En este mismo sentido, el conocedor confirmó que no todos los productos son recomendables para niños. ‘No debe aplicarle repelentes con altas concentraciones de DEET (sustancia química) a bebés menores de 2 años. Los productos para estas criaturas deben contener no más del 10% de la sustancia mencionada’, revela.

Otra sugerencia, pero para los adultos, es que los repelentes con alta concentración de DEET (más del 25%), no debe ser aplicado sobre heridas ni constantemente porque irrita la piel. ‘En casos muy esporádicos, causan insomnio’, sentencia González.

OTRAS FÓRMULAS

En nuestro medio no solo existen los repelentes que se untan sobre la piel. ‘También disponemos de otros objetos electrónicos que sirven, además, para ahuyentar a las garrapatas, pulgas, cucarachas y hasta a las larvas de la sarna’, comenta dermatólogo Javier Carmona. ‘Actúan alejando a los bichos porque emiten una frecuencia inaudible para los seres humanos’, argumenta. La única debilidad, recuerda, es que ‘si no hay luz eléctrica no funciona’.

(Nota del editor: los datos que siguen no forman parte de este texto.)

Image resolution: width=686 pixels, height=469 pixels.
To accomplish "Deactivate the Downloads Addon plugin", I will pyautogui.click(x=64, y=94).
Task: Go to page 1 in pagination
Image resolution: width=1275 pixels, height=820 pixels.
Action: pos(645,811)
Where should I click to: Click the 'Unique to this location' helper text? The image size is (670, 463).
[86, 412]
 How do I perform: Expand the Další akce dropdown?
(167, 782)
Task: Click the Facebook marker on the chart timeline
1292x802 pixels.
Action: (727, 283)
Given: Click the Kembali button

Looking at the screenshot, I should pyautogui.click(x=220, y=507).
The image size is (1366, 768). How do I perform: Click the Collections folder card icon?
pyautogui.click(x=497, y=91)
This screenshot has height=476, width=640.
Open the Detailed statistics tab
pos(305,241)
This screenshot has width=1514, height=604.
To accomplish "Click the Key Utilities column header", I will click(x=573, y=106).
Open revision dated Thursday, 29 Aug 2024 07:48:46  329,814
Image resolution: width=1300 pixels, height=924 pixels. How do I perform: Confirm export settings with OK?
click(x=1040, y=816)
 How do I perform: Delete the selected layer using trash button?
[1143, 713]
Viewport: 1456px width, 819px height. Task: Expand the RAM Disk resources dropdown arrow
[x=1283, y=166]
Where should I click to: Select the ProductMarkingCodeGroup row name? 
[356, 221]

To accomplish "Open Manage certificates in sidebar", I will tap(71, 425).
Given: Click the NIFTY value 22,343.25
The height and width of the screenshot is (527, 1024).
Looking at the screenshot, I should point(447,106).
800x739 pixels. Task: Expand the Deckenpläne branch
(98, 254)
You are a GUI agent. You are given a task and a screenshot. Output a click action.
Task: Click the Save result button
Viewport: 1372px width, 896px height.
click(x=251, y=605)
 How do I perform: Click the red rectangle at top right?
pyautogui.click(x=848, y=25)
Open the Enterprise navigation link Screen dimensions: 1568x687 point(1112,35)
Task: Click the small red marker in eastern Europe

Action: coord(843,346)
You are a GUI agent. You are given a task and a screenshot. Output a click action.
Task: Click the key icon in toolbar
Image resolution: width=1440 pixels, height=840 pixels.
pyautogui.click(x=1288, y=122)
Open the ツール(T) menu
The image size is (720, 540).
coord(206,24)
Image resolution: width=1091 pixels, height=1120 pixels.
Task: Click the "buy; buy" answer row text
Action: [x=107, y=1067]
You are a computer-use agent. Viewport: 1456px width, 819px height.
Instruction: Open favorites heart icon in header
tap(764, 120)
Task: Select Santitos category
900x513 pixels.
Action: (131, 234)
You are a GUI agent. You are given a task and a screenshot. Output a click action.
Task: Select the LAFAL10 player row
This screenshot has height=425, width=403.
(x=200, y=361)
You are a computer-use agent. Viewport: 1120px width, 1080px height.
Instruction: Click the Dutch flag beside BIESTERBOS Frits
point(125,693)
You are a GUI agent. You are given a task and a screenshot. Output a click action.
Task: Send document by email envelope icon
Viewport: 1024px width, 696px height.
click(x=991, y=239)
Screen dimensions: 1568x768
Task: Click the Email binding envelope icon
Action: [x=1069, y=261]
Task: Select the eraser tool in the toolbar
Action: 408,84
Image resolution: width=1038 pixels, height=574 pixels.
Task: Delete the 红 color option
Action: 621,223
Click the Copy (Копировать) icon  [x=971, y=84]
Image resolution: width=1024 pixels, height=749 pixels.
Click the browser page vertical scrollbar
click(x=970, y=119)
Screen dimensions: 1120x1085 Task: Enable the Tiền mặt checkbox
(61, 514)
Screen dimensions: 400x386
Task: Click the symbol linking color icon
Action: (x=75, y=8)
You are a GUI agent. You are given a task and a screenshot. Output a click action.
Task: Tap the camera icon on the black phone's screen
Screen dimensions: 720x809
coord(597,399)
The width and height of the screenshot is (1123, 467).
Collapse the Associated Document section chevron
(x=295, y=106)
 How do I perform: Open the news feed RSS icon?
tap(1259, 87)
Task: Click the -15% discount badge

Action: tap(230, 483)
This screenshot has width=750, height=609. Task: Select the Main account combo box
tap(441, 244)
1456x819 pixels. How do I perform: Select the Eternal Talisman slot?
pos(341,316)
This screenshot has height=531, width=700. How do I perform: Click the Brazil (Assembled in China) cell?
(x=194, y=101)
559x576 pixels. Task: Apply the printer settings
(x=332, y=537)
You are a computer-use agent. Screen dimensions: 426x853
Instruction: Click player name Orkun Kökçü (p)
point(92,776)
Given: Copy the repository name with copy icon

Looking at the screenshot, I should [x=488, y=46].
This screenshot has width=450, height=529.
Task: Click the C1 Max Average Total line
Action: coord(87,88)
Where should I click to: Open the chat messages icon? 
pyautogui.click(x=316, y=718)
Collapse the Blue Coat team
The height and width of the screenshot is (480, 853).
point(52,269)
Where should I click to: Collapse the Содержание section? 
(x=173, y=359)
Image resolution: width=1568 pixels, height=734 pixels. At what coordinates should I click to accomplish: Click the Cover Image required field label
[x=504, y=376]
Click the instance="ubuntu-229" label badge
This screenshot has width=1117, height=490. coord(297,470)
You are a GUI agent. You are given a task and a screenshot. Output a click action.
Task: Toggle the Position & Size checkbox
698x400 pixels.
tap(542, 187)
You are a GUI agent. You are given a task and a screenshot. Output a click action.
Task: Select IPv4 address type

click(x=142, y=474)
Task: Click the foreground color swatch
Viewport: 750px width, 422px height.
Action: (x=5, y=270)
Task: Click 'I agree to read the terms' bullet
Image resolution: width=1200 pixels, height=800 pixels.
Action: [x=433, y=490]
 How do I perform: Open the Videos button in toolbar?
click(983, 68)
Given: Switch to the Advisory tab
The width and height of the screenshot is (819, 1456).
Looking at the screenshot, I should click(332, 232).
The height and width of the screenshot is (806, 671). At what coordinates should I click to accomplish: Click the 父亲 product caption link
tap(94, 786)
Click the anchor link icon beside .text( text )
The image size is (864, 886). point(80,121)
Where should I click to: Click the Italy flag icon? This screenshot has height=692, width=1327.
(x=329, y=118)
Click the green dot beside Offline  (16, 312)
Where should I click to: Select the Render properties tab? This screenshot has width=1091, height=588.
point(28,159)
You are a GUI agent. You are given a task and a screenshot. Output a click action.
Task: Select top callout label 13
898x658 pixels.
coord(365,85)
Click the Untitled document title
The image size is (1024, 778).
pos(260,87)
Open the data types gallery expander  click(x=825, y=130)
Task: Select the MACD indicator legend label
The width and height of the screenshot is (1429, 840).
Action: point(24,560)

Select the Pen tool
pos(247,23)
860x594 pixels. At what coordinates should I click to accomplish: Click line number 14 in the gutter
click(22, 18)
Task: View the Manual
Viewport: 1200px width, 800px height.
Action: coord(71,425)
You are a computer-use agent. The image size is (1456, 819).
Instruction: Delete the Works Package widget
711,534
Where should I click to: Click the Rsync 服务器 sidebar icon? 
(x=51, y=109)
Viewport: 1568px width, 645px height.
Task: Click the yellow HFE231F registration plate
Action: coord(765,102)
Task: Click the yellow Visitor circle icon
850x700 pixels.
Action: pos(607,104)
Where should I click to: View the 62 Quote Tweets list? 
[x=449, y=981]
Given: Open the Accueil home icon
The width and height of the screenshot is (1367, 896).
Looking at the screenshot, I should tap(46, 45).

Pero la medicina natural también contempla algunos remedios caseros contra estos insectos. Para el naturista peruano Néstor Giraldo, el clavo de olor es perfecto como aislante. ‘Hierva una bolsita de clavos de olor en un recipiente y luego lo mezcla con cualquier tipo de aceite de bebé. Úntese la sustancia y verá que dará resultados. Además, Giraldo asegura que unas hojas de ecualipto machacadas, con un poco de vinagre, untadas al cuerpo, ahuyentarán a los mosquitos.